> [Provided data]
________

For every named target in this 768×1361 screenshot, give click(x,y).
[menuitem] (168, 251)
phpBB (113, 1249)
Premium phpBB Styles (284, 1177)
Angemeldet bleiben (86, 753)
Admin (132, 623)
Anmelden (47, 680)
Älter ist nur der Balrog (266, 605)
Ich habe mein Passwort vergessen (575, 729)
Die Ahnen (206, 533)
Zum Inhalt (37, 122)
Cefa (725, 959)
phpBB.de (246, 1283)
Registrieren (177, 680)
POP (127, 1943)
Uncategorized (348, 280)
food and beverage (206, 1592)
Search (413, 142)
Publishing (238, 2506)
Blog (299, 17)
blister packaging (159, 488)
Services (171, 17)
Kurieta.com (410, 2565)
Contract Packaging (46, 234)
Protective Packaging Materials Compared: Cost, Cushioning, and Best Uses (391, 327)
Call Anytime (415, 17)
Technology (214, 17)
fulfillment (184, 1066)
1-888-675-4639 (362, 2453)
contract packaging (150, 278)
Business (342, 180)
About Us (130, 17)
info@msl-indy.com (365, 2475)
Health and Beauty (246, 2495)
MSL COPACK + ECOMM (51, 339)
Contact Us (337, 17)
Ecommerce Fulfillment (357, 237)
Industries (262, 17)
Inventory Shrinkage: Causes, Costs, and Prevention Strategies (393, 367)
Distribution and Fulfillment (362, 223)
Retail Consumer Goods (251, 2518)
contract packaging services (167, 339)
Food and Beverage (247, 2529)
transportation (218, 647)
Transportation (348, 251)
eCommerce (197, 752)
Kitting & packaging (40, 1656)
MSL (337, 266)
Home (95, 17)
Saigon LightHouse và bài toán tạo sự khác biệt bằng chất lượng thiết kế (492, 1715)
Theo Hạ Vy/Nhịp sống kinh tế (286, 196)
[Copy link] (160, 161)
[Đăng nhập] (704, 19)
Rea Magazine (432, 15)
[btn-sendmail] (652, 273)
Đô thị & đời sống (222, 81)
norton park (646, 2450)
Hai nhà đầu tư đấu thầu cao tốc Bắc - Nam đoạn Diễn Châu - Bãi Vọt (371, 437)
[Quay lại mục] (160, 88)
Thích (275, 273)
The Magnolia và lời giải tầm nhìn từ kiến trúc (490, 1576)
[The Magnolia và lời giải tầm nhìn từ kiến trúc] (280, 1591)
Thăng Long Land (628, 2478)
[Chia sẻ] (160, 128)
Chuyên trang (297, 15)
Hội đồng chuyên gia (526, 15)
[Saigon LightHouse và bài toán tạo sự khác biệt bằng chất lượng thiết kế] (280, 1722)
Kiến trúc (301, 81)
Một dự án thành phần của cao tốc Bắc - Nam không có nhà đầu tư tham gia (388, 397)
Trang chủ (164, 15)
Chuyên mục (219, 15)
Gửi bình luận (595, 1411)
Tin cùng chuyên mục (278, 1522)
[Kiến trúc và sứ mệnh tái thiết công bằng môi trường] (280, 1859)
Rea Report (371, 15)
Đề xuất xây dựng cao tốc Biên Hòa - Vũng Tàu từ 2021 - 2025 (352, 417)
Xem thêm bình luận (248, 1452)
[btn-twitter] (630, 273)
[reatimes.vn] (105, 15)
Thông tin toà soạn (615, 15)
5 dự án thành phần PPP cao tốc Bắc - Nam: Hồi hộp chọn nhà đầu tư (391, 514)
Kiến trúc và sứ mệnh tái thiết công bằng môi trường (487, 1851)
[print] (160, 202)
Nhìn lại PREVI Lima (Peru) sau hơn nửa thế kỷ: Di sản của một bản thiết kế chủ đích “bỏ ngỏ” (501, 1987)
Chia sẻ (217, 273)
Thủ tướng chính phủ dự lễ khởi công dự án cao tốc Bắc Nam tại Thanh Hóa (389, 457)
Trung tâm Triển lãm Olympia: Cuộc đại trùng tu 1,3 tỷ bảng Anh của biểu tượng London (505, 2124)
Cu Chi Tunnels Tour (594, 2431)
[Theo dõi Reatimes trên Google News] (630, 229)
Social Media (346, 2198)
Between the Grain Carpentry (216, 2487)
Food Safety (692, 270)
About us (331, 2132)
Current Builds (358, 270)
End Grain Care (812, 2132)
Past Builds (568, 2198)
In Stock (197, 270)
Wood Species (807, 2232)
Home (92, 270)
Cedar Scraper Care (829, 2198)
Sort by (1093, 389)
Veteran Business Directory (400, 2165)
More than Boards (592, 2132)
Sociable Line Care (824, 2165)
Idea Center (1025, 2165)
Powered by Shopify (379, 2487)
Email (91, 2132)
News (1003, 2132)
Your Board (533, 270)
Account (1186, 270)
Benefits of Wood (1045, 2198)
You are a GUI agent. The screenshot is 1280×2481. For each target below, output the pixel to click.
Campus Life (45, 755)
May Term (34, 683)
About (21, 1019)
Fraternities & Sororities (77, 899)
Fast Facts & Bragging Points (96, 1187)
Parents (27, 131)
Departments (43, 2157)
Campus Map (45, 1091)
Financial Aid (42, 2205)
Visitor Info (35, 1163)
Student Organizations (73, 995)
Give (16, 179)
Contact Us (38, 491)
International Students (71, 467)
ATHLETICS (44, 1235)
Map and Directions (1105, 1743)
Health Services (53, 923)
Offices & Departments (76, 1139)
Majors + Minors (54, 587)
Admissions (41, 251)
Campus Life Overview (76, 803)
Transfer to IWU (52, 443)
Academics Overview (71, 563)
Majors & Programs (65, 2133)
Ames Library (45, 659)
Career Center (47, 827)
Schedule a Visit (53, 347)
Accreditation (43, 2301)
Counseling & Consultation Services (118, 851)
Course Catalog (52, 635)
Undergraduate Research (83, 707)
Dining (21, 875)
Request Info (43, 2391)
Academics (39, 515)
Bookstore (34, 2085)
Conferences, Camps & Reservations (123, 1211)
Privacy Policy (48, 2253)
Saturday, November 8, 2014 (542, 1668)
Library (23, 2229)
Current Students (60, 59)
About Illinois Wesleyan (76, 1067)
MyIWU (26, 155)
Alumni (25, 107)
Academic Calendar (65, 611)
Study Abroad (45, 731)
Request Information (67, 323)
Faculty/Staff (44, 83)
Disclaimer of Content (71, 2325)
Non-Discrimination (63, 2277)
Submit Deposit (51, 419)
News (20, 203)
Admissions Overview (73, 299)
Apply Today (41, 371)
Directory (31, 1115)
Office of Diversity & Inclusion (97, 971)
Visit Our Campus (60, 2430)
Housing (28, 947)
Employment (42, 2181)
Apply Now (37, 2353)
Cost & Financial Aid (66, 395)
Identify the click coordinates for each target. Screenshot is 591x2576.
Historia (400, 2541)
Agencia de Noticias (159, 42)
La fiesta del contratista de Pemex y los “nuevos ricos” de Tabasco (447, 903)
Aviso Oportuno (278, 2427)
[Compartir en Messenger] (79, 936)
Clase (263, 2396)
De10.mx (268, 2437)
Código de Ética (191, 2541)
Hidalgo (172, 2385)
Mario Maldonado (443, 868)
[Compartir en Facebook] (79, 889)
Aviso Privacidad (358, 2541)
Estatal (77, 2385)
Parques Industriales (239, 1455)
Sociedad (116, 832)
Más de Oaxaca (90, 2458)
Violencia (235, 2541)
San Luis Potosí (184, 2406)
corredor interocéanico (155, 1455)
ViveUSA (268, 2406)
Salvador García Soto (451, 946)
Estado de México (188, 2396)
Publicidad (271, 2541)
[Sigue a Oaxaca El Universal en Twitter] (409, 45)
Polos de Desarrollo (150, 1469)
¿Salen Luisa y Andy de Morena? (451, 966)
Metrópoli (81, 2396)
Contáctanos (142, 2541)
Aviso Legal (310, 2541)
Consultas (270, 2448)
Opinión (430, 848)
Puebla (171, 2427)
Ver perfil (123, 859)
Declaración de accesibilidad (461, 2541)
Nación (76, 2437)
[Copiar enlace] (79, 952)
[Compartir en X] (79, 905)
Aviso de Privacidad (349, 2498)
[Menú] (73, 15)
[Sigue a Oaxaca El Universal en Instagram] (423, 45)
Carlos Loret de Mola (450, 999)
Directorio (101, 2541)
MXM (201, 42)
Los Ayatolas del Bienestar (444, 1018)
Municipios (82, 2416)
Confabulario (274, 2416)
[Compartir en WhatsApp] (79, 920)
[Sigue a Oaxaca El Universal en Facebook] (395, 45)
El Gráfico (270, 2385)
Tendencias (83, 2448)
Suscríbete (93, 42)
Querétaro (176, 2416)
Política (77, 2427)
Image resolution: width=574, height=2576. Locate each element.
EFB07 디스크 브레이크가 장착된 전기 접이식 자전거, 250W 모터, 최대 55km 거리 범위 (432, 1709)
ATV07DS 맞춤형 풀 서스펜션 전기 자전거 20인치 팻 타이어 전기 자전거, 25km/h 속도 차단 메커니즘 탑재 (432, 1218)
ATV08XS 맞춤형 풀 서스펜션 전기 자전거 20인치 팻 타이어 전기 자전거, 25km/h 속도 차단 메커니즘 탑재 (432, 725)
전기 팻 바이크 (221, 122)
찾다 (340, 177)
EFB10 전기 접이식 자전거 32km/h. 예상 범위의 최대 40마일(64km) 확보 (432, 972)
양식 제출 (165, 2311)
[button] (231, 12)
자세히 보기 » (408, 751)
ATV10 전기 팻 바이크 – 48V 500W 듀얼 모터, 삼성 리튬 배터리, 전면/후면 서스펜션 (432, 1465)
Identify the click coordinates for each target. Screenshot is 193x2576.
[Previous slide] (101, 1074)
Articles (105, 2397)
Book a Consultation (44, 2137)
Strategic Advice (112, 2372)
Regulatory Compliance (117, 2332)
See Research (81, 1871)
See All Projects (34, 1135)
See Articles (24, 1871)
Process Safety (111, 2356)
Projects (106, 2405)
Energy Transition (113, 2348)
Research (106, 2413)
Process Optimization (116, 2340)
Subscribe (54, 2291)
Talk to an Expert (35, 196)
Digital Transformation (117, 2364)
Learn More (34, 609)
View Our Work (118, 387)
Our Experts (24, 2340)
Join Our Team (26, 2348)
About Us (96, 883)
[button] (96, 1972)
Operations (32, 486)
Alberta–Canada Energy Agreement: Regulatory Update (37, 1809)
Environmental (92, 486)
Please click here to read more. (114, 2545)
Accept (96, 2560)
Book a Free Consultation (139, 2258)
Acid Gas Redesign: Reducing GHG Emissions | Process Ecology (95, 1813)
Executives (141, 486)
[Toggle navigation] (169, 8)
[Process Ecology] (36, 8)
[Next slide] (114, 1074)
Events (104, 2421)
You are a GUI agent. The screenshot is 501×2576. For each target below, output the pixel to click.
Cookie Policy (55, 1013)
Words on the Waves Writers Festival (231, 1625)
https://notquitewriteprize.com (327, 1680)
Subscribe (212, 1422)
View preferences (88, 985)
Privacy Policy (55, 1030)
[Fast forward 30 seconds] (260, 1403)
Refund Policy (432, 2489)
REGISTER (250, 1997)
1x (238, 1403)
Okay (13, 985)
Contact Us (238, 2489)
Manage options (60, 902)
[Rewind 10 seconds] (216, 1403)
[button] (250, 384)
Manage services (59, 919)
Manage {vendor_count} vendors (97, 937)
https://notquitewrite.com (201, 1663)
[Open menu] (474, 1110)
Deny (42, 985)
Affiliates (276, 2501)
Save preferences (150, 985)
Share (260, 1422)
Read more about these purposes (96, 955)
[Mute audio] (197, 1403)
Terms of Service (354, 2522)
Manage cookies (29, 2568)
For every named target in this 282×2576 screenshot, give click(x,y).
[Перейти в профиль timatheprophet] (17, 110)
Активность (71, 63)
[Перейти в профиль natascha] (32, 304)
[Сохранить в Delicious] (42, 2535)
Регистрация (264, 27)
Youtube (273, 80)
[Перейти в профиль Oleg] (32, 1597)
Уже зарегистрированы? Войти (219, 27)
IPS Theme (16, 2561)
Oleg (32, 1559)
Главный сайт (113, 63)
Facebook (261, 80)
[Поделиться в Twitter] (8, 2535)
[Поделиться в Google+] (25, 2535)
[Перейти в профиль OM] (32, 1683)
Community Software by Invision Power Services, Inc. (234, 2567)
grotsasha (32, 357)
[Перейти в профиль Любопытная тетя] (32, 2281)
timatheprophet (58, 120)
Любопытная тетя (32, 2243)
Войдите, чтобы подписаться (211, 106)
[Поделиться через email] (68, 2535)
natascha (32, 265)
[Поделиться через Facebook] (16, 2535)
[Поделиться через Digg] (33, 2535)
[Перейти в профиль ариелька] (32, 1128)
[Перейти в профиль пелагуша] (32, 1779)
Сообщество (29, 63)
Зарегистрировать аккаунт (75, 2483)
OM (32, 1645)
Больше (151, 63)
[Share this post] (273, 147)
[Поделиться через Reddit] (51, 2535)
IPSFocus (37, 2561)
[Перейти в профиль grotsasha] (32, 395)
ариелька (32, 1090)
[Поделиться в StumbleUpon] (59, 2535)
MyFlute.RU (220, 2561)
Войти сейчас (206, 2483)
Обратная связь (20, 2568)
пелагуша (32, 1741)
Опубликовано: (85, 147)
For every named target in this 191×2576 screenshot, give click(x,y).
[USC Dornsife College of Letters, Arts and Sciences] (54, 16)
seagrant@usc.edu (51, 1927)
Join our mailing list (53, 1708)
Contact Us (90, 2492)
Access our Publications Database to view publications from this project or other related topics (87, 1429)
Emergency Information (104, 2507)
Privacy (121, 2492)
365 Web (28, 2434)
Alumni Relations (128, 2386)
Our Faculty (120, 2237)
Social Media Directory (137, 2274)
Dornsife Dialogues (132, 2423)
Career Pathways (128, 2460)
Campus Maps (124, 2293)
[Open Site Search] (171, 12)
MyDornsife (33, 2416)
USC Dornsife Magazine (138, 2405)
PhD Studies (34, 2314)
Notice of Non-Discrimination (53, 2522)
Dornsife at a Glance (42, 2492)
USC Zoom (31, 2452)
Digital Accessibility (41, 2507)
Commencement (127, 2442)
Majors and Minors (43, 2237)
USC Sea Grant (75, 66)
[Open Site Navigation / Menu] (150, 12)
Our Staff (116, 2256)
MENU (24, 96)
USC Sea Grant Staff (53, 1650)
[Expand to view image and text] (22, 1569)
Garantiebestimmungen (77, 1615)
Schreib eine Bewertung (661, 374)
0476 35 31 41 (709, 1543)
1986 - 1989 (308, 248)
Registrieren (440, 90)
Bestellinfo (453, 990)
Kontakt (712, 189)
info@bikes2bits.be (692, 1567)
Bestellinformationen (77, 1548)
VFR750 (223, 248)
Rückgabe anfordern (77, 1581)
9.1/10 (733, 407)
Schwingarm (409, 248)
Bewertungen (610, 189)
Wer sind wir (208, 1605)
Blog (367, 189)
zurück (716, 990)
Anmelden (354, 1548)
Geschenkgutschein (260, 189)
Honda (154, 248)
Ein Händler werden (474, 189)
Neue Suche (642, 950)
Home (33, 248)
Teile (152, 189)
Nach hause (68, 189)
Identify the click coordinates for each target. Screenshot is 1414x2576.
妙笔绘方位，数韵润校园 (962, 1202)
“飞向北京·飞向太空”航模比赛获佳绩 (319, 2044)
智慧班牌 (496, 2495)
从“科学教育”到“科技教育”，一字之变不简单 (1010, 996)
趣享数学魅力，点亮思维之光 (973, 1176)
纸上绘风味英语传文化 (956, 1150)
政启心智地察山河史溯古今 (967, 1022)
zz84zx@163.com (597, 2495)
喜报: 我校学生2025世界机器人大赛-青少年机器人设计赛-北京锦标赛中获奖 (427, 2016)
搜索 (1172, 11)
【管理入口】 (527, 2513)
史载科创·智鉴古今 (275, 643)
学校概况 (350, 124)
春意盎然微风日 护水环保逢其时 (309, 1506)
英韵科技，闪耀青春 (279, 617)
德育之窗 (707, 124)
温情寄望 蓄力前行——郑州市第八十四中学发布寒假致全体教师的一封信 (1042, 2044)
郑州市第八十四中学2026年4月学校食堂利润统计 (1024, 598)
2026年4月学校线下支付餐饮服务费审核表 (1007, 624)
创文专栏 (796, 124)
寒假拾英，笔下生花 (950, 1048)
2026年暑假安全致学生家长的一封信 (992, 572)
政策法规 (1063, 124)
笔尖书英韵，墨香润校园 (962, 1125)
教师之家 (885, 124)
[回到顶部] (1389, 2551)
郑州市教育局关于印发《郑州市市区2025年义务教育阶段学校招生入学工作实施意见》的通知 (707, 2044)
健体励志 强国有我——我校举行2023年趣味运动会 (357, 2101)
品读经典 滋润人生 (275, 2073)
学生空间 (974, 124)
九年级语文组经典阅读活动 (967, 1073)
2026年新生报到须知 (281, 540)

________

> [Description of the task] Every line containing the string "thành" is required; copy each such line from the data.

> [Finished exercise]
Một dự án thành phần của cao tốc Bắc - Nam không có nhà đầu tư tham gia (388, 397)
5 dự án thành phần PPP cao tốc Bắc - Nam: Hồi hộp chọn nhà đầu tư (391, 514)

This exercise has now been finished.